She got no response from the door bell and she noticed the upstairs curtain was “slightly ajar,” at 9.30am when she called first.

Sr Elizabeth returned between 11.15am and 11.30am and this time she looked in the window panels of the door and saw what appeared to be "a dog's mess" on the third step of the stairs and trailing into the kitchen. This was dark -brownish, she explained to Ms Isobel Kennedy, senior prosecutor.

Cross-examined by Dean Kelly, junior counsel for the defence, Sr Elizabeth explained why she looked in the window the second time she called.

“The dog was barking. The umbrellas were still on the window and it was pouring rain and I thought she must be in.”
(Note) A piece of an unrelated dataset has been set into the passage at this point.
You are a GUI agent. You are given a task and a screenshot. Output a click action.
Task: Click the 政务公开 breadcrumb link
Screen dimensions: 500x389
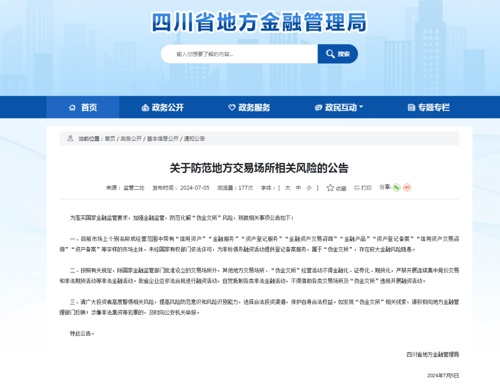(131, 139)
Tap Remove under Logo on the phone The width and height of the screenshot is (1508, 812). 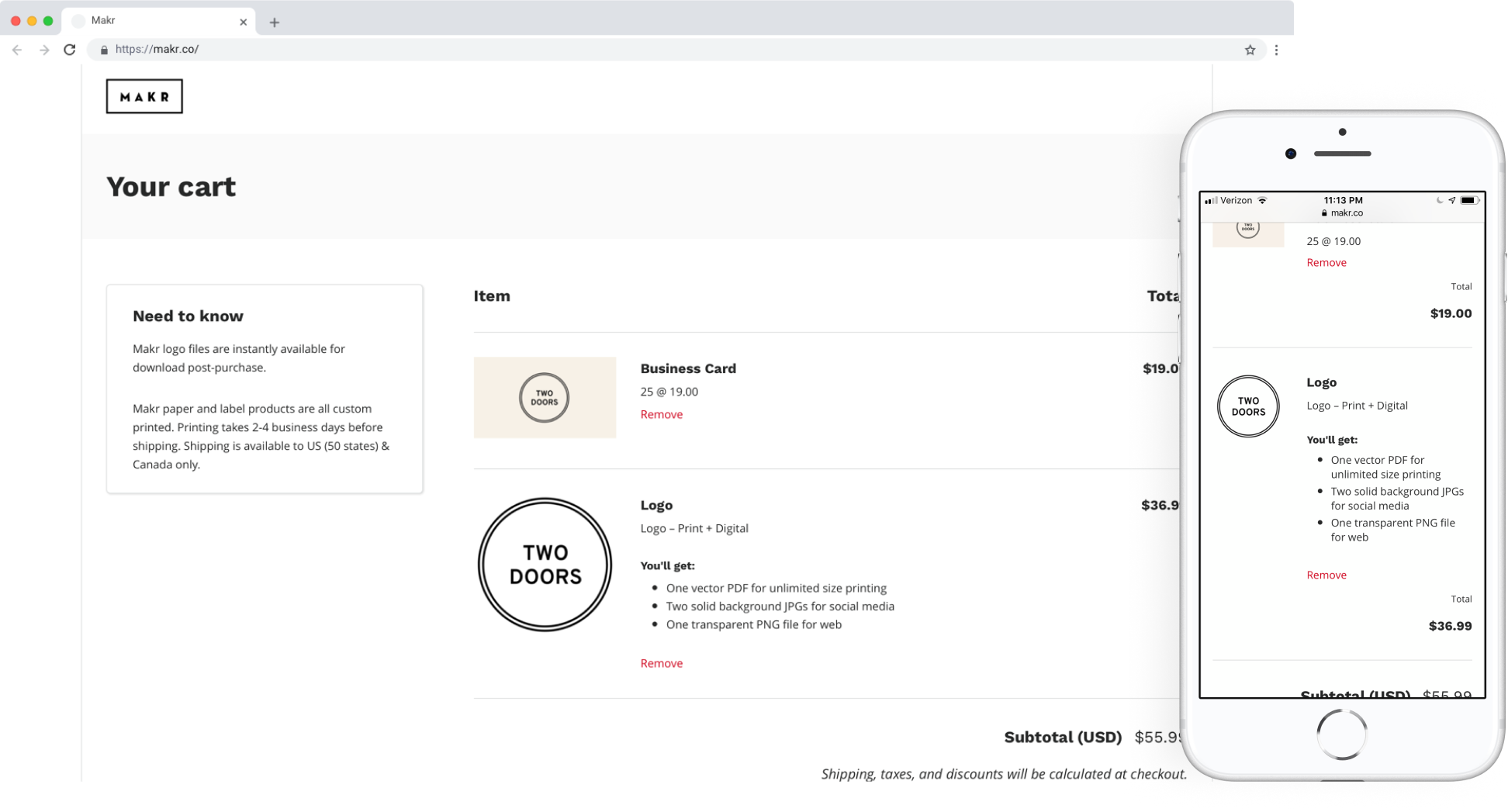(x=1326, y=575)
The trial also heard from a secondary school student who was staying with her sister at number 10 Langford Downs for much of that weekend.

The walls between the houses were thin, but on Saturday June 15th at 3 pm she heard running up the stairs next door that seemed particularly loud.

“I remember thinking is that how loud I sound when I run up the stairs in my sister’s house,” she said.

Another neighbour, also a student, this time from number 12 Langford Downs said he was going to his weekend work at around 8.55 am on Saturday and noticed the curtains upstairs in number 9 were “wide open”. Both windows were open as far as possible and loud music like a foreign radio station was playing.

The trial before a jury of seven women and five men and presided over by Mr Justice Patrick McCarthy continues. Simultaneous interpretation into Lithuanian is being provided throughout by two interpreters.